I have a windows service. As part of it's initialization, it calls this StartListener method, which opens up a UDP port for listening. I can confirm with netstat that the port is listening. But when I send a message across, the callback never triggers.
//Called by service on start
public static void StartListener(int port)
{
if (udpClient != null)
{
udpClient.Close();
udpClient = null;
}
try
{
udpClient = new UdpClient(31050);
udpClient.BeginReceive(new AsyncCallback(recv), null);
ControlService.log.WriteEntry("Listening on port " + port);
}
catch (Exception e)
{
ControlService.log.WriteEntry(e.Message);
}
}
public static void recv(IAsyncResult res)
{
ControlService.log.WriteEntry("UDP Callback");
//do actual things
}
//From other app
public void SendBytes(byte[] bytes, IPEndPoint RemoteIpEndPoint)
{
try
{
udpClient.Send(bytes, bytes.Length, RemoteIpEndPoint);
}
catch { ... }
}
I am porting this from a unity app, which calls the same StartListener method, which does work. The calling app is the same in both cases.
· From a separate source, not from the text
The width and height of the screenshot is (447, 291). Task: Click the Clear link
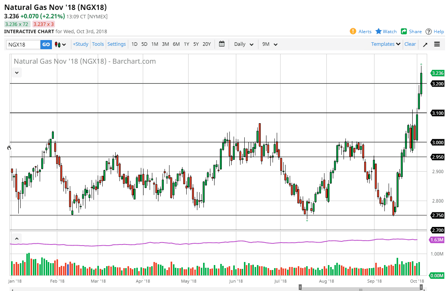(410, 44)
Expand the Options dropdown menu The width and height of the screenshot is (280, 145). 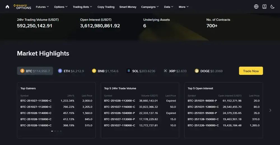point(61,7)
Is there something I am missing that a Windows Service might require?
This isn't a complete answer, but hopefully will help anyone else with a similar issue.
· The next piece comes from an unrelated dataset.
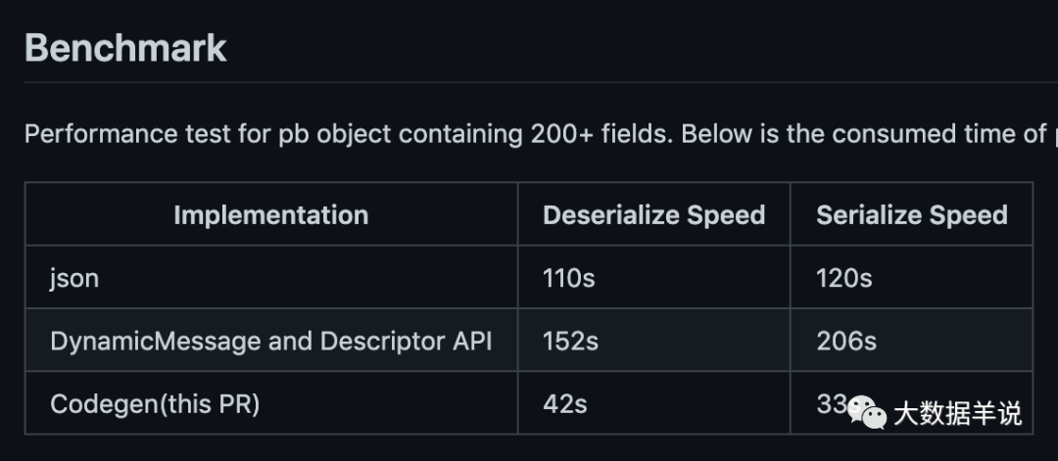The width and height of the screenshot is (1058, 461).
Task: Click the Codegen(this PR) cell
Action: tap(155, 403)
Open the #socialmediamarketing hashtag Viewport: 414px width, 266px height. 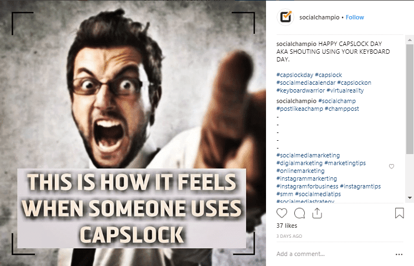click(308, 155)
The problem appears to be that the sender is a unity app. When I threw together a quick c# app that sends a UDP message, it get received by the service. By the same token, when I use that app to send a message to the old Unity receiver, it doesn't come through. My guess is Unity is doing something behind the scenes that's wrapping/unwrapping the messages beyond the normal UdpClient behaviour.